Name of Depository Interest holder:
Address of holder:

The National Depository for Securities will instruct the Depositary, through Euroclear Banking, to vote on the following resolutions as indicated below:

Items on the agenda For Against Abstain
1. To approve the Company’s Dutch statutory annual accounts (jaarrekening) and annual report (jaarverslag) being drawn up in the English language.
1. To consider the Company’s Dutch statutory annual accounts and the annual report for the year ended 31 December 2010. n.a. n.a. n.a.
1. To adopt (vaststellen) the Company’s Dutch statutory annual accounts (jaarrekening) for the year ended 31 December 2010.
1. To discharge the directors of the Company from their liability for the conduct of business for the year ended 31 December 2010.
1. To resolve to pay no dividend to the holders of ordinary shares in respect of the year ended 31 December 2010.
1. To authorise the Board to allot equity securities as set out in the Notice of this Annual General Meeting.
1. To authorise the Board to disapply pre-emption rights as set out in the Notice of this Annual General Meeting.
1. To authorise the Company to purchase its own shares as set out in the Notice of this Annual General Meeting.
1. To authorize Mr. Ran Shtarkman, as special authority of the general meeting of shareholders, to represent the Company, also in matters where a conflict of interest exists, which authority shall expire on the conclusion of the Annual General Meeting of the Company to be held in 2012 (unless such authority is revoked or renewed prior to such time).
1. To approve and to the extent necessary ratify (bekrachtigen) the issue and offering to the public in Israel by the Company of unsecured Series A Notes of the Company (Series A Notes) in the aggregate nominal amount of NIS 86,429,000 (say: eighty six million four hundred and twenty nine thousand New Israeli Shekels) and the subsequent admission of those Series A Notes to listing on the Tel Aviv Stock Exchange.
1. To approve and to the extent necessary ratify (bekrachtigen) the issue and offering to the public in Israel by the Company of unsecured Series B Notes of the Company (Series B Notes) in the aggregate nominal amount of NIS 181,020,000 (say: one hundred eighty one million and twenty thousand New Israeli Shekels) and the subsequent admission of those Series B Notes to listing on the Tel Aviv Stock Exchange.
1. To re-elect as a director, Mr. Mordechay Zisser, who is retiring by rotation under Article 15.3 of the Company’s Articles of Association.
1. To re-elect as a director, Mr. Ran Shtarkman, who is retiring by rotation under Article 15.3 of the Company’s Articles of Association.
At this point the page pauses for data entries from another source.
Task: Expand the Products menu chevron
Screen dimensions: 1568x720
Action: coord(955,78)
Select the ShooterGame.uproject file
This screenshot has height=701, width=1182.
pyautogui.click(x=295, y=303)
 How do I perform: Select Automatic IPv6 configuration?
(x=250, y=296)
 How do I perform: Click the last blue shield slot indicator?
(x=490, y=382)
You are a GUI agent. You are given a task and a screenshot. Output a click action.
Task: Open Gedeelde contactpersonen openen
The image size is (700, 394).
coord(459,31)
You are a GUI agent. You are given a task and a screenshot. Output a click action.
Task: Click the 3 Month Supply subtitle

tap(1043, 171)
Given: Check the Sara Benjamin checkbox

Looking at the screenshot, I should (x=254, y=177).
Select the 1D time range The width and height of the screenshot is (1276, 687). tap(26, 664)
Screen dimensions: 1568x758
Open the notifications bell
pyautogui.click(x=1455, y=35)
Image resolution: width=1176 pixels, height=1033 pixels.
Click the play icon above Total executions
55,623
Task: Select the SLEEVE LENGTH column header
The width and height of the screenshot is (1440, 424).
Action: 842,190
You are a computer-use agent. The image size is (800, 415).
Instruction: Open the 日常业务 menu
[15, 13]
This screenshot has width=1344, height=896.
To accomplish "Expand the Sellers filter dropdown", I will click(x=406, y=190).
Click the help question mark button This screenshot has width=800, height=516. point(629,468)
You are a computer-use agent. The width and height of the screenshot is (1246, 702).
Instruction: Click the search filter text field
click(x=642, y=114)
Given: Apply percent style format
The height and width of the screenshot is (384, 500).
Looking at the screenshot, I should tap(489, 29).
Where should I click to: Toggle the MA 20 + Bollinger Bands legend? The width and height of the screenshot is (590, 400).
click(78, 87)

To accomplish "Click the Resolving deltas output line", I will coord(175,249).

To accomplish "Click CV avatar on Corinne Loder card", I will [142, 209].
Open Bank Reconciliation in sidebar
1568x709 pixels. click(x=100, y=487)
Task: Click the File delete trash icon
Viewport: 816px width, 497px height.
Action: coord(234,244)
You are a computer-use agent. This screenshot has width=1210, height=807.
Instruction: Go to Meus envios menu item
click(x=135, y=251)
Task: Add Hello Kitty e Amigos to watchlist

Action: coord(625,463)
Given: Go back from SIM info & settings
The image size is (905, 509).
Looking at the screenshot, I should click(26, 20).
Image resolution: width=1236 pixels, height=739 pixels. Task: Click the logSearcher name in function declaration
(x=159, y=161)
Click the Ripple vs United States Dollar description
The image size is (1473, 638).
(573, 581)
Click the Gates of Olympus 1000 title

Please indicate with an X in the space provided how you wish the National Depository for Securities to instruct the Depositary, through Euroclear Banking, to vote. If you sign and return this form without indicating how the votes are to be cast, the National Depository for Securities will not instruct the Depositary and the Depositary will abstain from voting on such resolutions. The ‘abstain’ option is provided to enable you to provide for the Depositary to withhold its vote on any resolution. A vote withheld is not a vote in law and will not be counted in the calculation of the proportion of votes ‘For’ and ‘Against’ a resolution.

____________________

Signature

Date: ___ <date> 2011

NOTES:

  1. To be effective, this Form of Instruction and the power of attorney or other authority (if any) under which it is signed, or a notarially or otherwise certified copy of such power of authority, must be deposited with the brokerage house not later than noon (CET) on the 23rd of June 2011.
  2. The instructions included in the Form of Instruction shall be effective only after the securities account in which the Company’s Depository Interests are registered is blocked until the end of trading on the Warsaw Stock Exchange on the date of the Annual General Meeting.